Marty Seligman, one of my spiritual heroes, says helping others is one of the keys to authentic happiness. This is one reason I volunteered at 826. Unfortunately, I haven’t been feeling the virtuous glow, the satisfied selfish selflessness, that I hoped for. The kids hardly need me, since in the journalism class at least, there’s a glut of tutors, with more than one per student. Plus, I was disappointed to see that the kids all appear to be well-fed and middle-class. Why can’t they get in some underprivileged offspring of crack addicts? Then I’d really feel good.
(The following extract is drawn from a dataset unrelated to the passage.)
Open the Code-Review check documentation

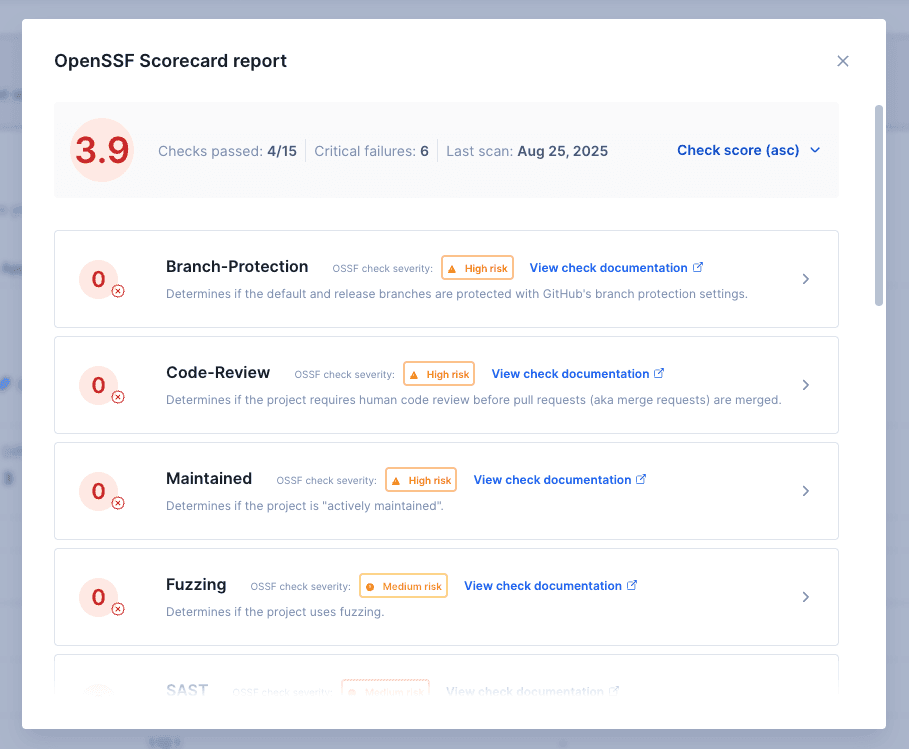[570, 373]
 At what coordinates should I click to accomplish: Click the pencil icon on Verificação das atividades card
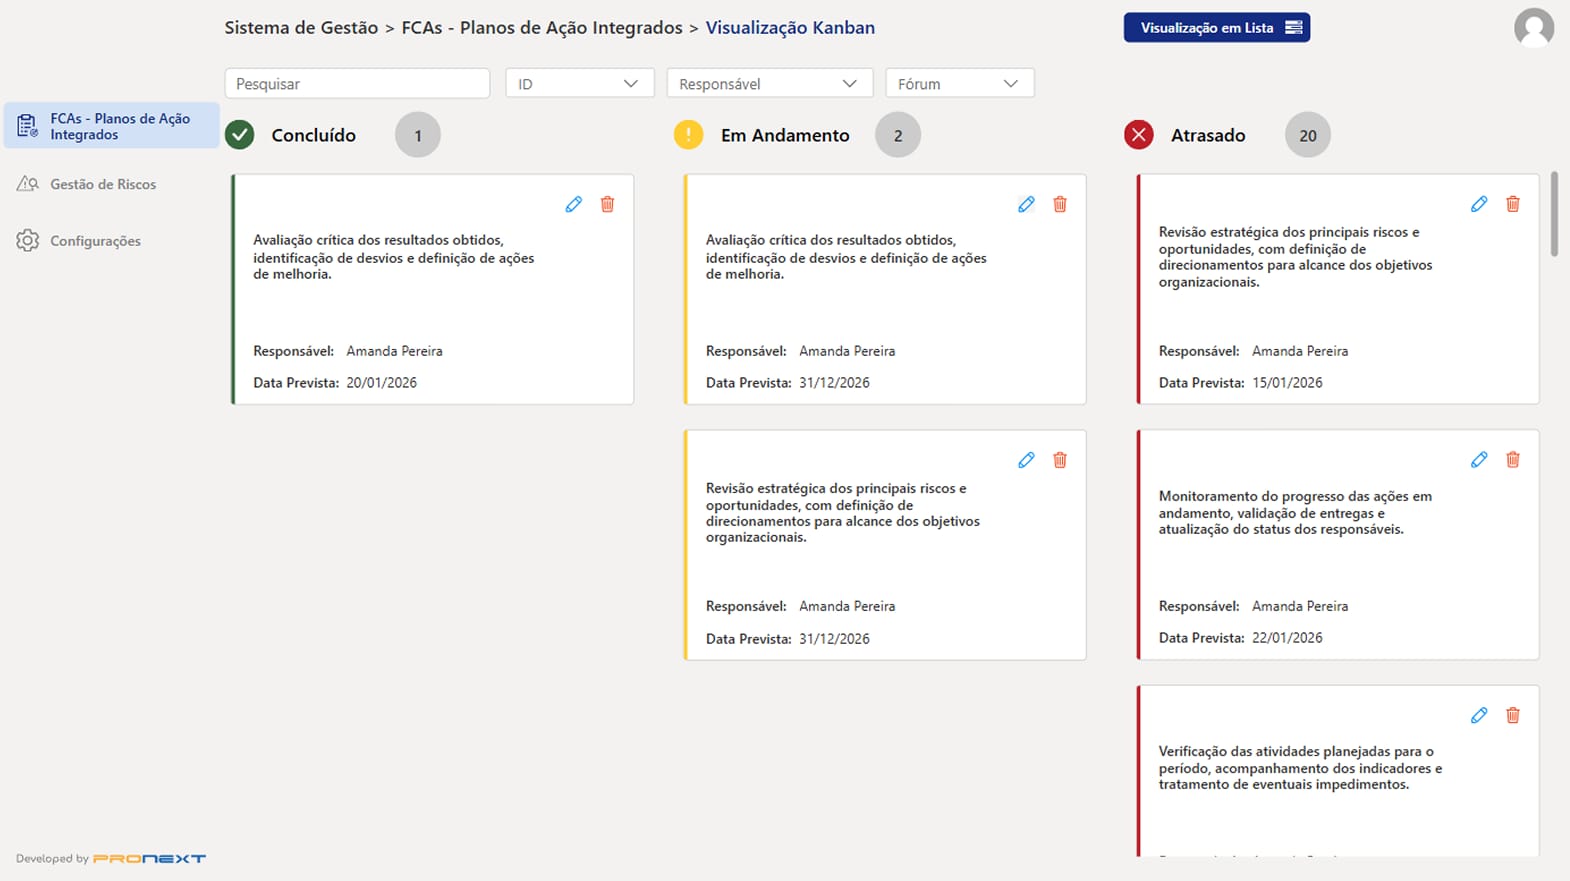pos(1479,715)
But while the kids can’t gratify my altruistic impulse, teaching them is profoundly entertaining. It’s really more about them helping me than me helping them. Yesterday evening, in the second class of the course, the kids did research for their articles. One little girl was writing about the Venus Fly-Trap. We listened on speaker phone while she conducted an interview with an expert, the owner of a local plant store.
“Do you have any Venus Fly-Traps?” asked the girl.
“No.”
The girl was flummoxed. The rest of the questions she had prepared were now irrelevant.
“Wing it!” someone whispered. We watched as the little girl thought. Then she said,
“Is it weird to be a plant?”
"I don't know," said the woman. "I've never thought about it."
"Well, what do you imagine?" persisted the eight-year-old reporter. "And is it weird to stay in one place all day long?"
It may not be weird to be a plant, but is very weird to be a kid.

2 Comments:

Blogger Sam said...

I never heard that saying, but I like it and I think I might start using it!

9:24 AM  
Anonymous Anonymous said...

I've known the sailor's trousers saying for a long time in different parts of the U.K.
What I've never been able to understand is that it must differ depending on the size of the sailor.